As security firms emerge to meet the growing demand, though, competition is being spurred, easing costs. While the going rate for a four-man armed security team was about $5,000 per day a few years ago, today it ranges from just $3000 to $3,500.

Maersk told Fox Business that it uses armed guards on a “case-by-case basis and after a thorough risk assessment,” though it wouldn’t give further details on the number of vessels or guards employed onboard.

The Denmark-based shipping giant, which operates several of the world’s largest ships, says it has strict vetting procedures in place as well as “clear rules of engagement” in terms of the private maritime security firms it uses to protect its fleet.

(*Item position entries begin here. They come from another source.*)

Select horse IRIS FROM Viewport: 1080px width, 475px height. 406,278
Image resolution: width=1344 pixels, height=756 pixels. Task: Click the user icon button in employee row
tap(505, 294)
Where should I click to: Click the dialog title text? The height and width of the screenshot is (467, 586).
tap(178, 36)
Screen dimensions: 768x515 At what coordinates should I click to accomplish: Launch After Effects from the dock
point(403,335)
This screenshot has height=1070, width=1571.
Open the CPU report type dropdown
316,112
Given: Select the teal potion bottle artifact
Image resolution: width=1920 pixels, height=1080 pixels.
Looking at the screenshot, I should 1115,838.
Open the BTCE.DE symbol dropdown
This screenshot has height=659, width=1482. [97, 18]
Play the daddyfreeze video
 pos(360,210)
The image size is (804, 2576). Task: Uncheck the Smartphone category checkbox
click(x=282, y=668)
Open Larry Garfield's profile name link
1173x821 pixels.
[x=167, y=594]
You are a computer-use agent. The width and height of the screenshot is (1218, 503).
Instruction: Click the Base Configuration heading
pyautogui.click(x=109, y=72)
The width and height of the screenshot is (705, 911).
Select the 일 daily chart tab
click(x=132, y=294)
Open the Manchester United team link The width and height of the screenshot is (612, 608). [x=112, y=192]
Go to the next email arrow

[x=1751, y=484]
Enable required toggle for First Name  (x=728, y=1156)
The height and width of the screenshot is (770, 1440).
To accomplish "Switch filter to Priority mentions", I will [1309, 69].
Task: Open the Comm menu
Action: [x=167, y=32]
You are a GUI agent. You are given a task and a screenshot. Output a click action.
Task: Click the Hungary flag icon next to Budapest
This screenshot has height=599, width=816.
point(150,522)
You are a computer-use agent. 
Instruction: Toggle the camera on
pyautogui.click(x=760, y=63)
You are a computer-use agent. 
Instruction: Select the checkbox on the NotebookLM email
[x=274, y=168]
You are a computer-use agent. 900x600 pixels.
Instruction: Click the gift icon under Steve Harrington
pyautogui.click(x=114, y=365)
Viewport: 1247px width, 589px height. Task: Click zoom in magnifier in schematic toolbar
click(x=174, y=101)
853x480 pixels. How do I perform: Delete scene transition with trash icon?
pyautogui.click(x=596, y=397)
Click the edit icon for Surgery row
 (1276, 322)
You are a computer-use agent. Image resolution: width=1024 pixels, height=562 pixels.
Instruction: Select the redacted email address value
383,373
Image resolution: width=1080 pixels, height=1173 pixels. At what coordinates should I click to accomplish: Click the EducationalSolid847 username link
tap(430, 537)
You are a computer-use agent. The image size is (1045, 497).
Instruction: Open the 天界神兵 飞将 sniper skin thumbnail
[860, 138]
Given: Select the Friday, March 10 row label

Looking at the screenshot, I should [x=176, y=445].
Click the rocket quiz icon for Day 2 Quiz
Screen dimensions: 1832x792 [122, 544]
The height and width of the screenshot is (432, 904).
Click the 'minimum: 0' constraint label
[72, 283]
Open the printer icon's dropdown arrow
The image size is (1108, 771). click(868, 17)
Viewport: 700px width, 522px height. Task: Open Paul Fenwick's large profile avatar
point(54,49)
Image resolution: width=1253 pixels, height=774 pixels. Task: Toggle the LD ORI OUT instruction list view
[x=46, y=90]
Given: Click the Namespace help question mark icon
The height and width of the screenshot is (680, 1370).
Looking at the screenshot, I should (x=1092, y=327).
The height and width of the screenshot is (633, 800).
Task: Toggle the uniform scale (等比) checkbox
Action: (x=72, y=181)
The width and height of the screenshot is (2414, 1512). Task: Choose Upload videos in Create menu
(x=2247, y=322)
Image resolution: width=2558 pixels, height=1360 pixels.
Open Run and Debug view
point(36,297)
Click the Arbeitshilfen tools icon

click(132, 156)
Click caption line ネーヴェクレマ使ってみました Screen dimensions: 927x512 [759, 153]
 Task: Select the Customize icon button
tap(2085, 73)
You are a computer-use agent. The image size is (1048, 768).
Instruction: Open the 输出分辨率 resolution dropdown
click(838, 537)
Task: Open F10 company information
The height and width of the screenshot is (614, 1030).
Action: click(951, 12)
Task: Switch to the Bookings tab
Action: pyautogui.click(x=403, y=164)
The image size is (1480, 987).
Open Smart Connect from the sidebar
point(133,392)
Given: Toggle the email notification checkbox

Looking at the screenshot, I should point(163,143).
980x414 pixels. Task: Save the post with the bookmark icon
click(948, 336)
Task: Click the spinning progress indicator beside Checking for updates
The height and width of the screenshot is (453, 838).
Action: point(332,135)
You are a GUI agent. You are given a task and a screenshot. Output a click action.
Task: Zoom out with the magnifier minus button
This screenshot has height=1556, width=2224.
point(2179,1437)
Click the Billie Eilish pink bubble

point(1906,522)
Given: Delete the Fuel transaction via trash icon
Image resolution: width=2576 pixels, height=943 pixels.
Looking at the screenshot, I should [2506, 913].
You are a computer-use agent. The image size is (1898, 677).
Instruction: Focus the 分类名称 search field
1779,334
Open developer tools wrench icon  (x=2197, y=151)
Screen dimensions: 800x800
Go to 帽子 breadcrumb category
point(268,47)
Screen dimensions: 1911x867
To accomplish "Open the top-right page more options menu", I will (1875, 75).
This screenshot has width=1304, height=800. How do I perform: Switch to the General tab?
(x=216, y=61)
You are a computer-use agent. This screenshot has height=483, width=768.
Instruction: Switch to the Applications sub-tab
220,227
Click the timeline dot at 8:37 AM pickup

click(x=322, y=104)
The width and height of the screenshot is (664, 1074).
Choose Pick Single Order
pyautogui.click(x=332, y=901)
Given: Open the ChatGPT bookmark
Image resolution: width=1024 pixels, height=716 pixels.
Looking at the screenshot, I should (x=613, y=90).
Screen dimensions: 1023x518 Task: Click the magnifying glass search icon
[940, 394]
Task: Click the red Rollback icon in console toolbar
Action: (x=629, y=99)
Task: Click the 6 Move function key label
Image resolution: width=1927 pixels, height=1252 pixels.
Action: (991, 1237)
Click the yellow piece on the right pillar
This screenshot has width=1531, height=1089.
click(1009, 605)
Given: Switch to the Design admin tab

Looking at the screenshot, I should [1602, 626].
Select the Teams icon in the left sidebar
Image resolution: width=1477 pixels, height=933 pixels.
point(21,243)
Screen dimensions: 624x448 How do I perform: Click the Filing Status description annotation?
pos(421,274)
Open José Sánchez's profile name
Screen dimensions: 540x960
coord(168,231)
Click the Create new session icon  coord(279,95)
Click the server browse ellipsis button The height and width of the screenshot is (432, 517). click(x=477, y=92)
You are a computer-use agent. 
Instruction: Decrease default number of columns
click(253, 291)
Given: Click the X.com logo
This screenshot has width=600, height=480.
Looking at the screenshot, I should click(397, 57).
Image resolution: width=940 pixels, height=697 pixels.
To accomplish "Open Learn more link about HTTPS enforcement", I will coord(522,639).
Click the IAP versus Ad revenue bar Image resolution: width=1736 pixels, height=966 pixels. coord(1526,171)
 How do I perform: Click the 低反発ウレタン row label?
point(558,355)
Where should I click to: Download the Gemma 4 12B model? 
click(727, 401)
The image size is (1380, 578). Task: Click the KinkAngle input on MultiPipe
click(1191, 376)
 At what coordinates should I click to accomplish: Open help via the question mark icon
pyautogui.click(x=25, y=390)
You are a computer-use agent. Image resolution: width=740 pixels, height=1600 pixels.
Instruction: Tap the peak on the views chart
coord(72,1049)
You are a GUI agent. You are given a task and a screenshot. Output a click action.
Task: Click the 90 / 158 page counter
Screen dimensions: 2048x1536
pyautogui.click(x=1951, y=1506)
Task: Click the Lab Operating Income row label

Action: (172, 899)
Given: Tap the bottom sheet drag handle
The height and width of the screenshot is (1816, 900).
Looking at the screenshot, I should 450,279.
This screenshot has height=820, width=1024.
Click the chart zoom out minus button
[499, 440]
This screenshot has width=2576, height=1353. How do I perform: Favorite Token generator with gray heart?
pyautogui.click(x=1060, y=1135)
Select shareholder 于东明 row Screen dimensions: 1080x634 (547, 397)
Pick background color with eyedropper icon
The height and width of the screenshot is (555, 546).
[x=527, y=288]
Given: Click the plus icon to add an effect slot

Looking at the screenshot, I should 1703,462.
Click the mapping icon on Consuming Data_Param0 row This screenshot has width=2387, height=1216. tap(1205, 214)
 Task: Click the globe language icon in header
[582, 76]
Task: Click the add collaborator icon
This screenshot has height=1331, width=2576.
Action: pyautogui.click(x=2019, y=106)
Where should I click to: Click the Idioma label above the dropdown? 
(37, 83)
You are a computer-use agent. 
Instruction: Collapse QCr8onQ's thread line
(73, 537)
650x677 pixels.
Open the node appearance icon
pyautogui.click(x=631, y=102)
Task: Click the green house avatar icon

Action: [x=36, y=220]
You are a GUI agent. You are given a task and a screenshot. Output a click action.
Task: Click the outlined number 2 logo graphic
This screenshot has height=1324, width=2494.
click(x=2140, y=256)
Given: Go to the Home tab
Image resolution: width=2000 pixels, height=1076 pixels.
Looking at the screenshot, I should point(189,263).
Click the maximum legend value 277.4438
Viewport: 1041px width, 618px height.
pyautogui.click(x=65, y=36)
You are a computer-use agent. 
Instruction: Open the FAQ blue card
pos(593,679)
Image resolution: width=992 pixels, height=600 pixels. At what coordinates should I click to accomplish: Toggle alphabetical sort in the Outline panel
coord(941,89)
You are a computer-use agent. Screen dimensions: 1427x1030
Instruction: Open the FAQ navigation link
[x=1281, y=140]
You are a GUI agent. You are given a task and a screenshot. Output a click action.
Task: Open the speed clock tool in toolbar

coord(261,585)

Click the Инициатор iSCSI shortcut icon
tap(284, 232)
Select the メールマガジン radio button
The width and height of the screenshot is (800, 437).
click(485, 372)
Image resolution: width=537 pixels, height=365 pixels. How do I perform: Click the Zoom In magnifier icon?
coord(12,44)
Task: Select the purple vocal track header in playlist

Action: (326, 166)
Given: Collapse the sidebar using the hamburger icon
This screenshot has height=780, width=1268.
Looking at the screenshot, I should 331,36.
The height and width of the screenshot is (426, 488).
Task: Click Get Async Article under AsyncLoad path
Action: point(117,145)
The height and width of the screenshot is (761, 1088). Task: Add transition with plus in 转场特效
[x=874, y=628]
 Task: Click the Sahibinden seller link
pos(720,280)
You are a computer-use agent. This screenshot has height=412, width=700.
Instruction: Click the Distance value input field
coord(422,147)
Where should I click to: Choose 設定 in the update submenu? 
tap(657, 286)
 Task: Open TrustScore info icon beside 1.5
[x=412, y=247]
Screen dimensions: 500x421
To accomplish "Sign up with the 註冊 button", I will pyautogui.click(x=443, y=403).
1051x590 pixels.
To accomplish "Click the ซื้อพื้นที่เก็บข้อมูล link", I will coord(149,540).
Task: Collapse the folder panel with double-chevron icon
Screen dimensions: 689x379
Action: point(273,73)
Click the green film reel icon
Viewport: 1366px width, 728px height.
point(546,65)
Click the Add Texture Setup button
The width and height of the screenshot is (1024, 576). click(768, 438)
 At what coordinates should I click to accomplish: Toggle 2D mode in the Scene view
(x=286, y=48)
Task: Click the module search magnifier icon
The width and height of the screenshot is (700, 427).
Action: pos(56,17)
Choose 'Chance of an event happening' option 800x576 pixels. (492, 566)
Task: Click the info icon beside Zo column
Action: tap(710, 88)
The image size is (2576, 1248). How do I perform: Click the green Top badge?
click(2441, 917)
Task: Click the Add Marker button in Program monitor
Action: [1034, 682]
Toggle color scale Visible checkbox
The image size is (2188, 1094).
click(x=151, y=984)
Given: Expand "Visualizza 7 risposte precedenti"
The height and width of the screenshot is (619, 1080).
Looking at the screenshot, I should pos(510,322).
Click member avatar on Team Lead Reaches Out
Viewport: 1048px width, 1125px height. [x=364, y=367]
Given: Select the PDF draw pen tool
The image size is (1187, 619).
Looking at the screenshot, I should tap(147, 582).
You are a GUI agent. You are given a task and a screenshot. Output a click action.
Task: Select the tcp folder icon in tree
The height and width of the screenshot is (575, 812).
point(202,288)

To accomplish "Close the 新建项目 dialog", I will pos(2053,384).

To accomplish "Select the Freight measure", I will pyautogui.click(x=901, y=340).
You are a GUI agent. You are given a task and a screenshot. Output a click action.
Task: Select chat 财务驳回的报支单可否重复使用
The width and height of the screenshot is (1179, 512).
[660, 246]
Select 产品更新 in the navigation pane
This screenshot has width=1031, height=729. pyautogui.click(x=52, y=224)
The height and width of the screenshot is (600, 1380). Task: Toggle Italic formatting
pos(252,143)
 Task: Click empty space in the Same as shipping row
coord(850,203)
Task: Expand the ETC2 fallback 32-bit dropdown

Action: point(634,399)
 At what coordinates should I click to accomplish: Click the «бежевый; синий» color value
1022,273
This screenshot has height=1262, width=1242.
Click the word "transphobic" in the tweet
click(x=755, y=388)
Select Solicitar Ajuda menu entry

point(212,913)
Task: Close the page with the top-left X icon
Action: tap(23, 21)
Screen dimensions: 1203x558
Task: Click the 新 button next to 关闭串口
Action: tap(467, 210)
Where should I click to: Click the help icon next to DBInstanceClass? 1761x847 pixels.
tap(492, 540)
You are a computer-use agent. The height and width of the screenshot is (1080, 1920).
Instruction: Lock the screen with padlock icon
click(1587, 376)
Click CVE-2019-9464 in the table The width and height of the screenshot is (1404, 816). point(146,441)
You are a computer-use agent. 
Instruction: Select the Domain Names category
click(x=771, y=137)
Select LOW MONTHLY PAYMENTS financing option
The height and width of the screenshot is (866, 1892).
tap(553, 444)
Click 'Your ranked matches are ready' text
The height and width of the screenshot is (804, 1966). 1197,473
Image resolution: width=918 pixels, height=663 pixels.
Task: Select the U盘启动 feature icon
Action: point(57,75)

On the security firm Greyside’s website, testimonials tout armed guard’s ability to thwart attacks, with one, LPG Tankers, in the summer of 2011 saying the Greyside guards helped the company evade pirate attacks, enabling the crew to concentrate fully on its actual seafaring duties.

Popovic, who has taken six voyages through the dangerous North Indian Ocean waters and witnessed pirate attacks during three of them, said Greyside also trains crews and audits ships to help block unwanted entry at sea.

Indian Ocean's Worst Enemy: Complacency 

While Maersk says armed guards have proven to be effective in the fight against piracy, Ross says the company must stress that guards alone will “not make the problem go away.”

“The problem of piracy can only be solved by a coordinated effort by the international community to fight the organized crime behind piracy,” Ross said in an email. Equally important, he notes, is tackling the root causes of piracy, such as why young men are driven into it.

There is fear among all parties involved, though, that complacency – given the sharp decline in attacks – could lead to a re-emergence of piracy down the road. The money spent by military operations to thwart piracy fell 14% in 2012 to $1.09 billion, according to Oceans Beyond Piracy, a reflection of a decrease in naval assets deployed.

“I think our worst enemy at the moment in the northwest Indian Ocean is complacency,” Cook said. “If shipping companies don’t maintain their guard, if nations providing [naval] ships don’t continue to provide funding,” there’s a strong chance piracy will return, he said.

At the same time, shipping companies with already painfully thin margins may look to lower costs by reducing layers of security. They already have, with the average size of security guards on boats in recent years declining to three from four or more previously.

"In many ways," Cook said, "the private maritime security companies have been victim of their own success."